When cool, remove chicken meat from bones and place in a med bowl/gladware. Add a few spoonfuls of stock to keep moist and refrigerate until you make soup. Return bones to stock and continue to cook for 3-4 hours.
Strain stock into a large bowl and compost all the discard (minus chick bones). Skim fat from top as it cools. Place in ice bath to cool before refrigerating if you're not making soup.
Chicken and Wild Rice Soup
1 c wild rice blend
2 c water
1 tbsp butter
2 quarts chicken stock
4+ carrots, sliced
2 celery stalks, diced small
1 onion, diced
1 turnip, diced
1 potato, diced
1 C frozen peas
1 tbsp parsley
2 tbsp+ salt
pepper
Prepare rice as directed (it takes 50 minutes so do it first while you chop and prepare the rest).
Wipe out stock pot and add 1 tsp canola oil.
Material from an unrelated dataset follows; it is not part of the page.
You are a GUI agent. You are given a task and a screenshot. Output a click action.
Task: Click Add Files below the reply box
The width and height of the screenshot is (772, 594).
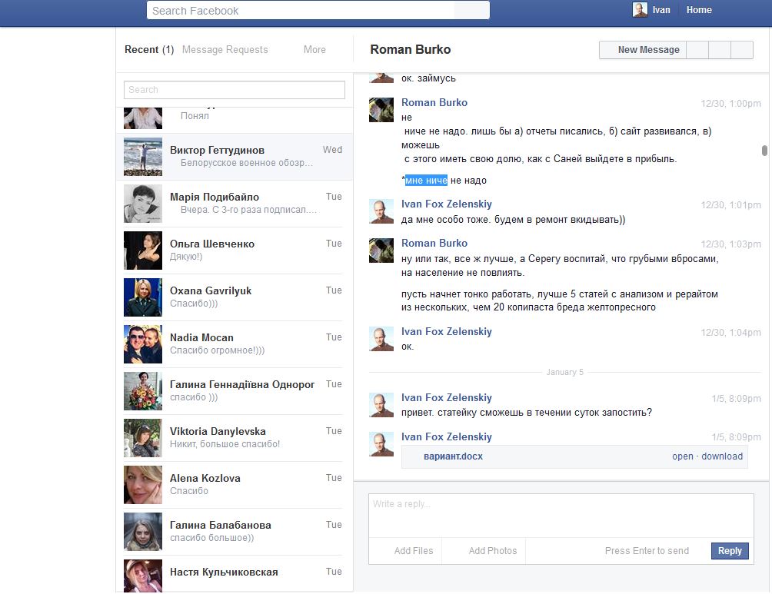pyautogui.click(x=413, y=551)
Sweat onion and celery. Add carrot and turnip cook 5 min. Add stock and bring to a simmer. Simmer 10 min, add potato. Simmer 15 min. Cube chicken. Add chick, peas, and parsley and simmer 5-10 more until peas are cooked.
Rice is a wild card here. It could soak up all your broth if you add it too early so just mix it in when you're ready to serve. If it does soak up your goodness, just add more stock and adjust seasonings. For leftovers, store rice separately.